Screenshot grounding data

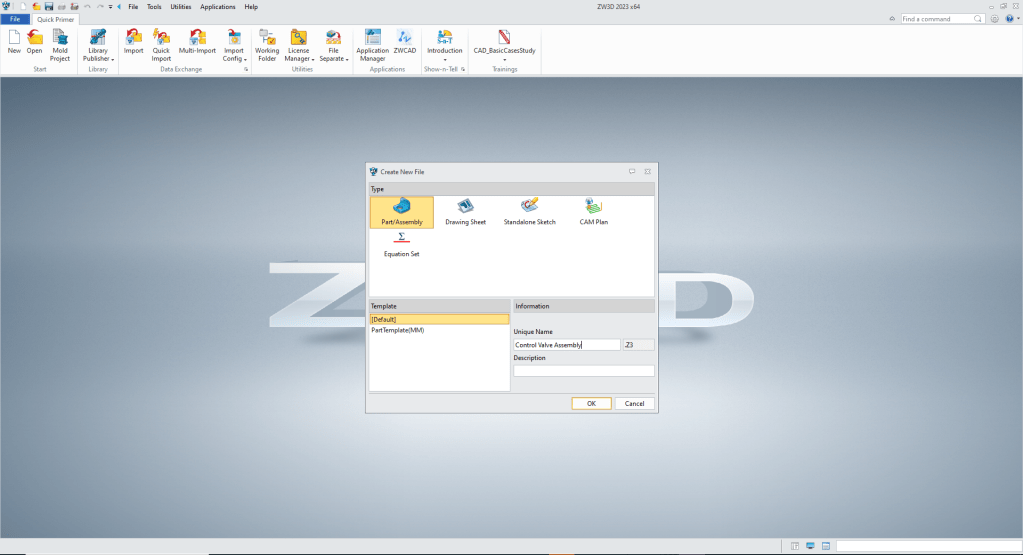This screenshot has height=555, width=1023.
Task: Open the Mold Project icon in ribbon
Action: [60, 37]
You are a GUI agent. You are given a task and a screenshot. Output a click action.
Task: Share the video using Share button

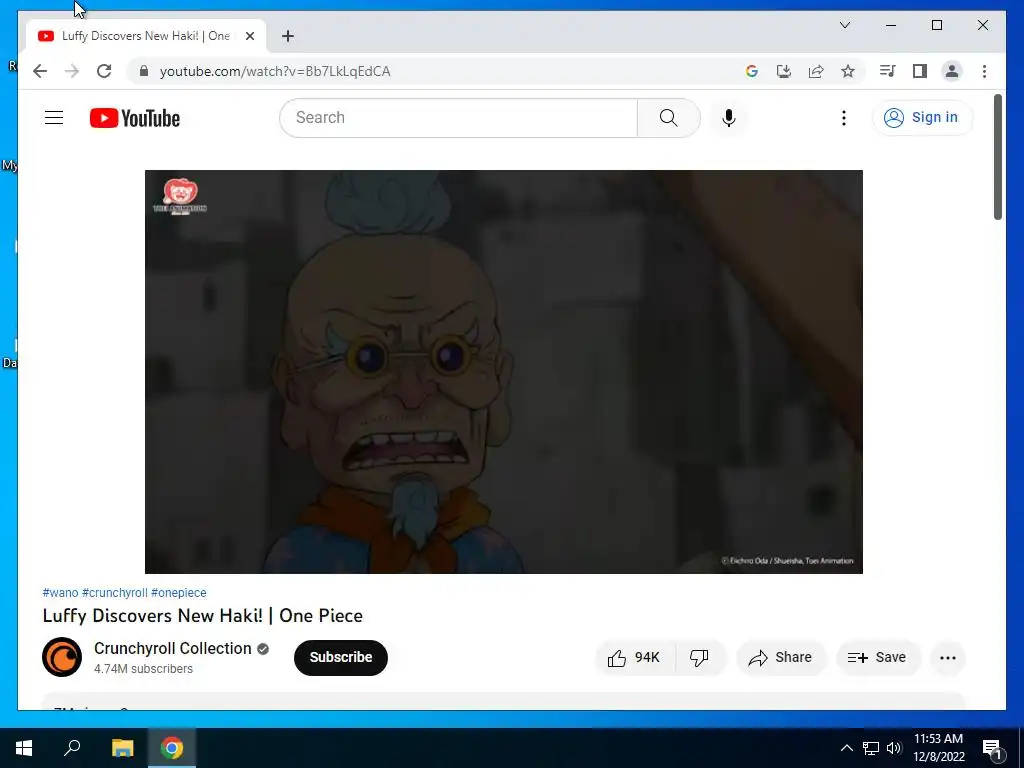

◆ WORK INSTRUCTIONS:
Copy exactly, and copy nothing else: the lines from the one containing "You are a GUI" through the end of the data, both ends included, with pictures left out.

◆ SOLVED PROBLEM:
You are a GUI agent. You are given a task and a screenshot. Output a click action.
Task: Share the video using Share button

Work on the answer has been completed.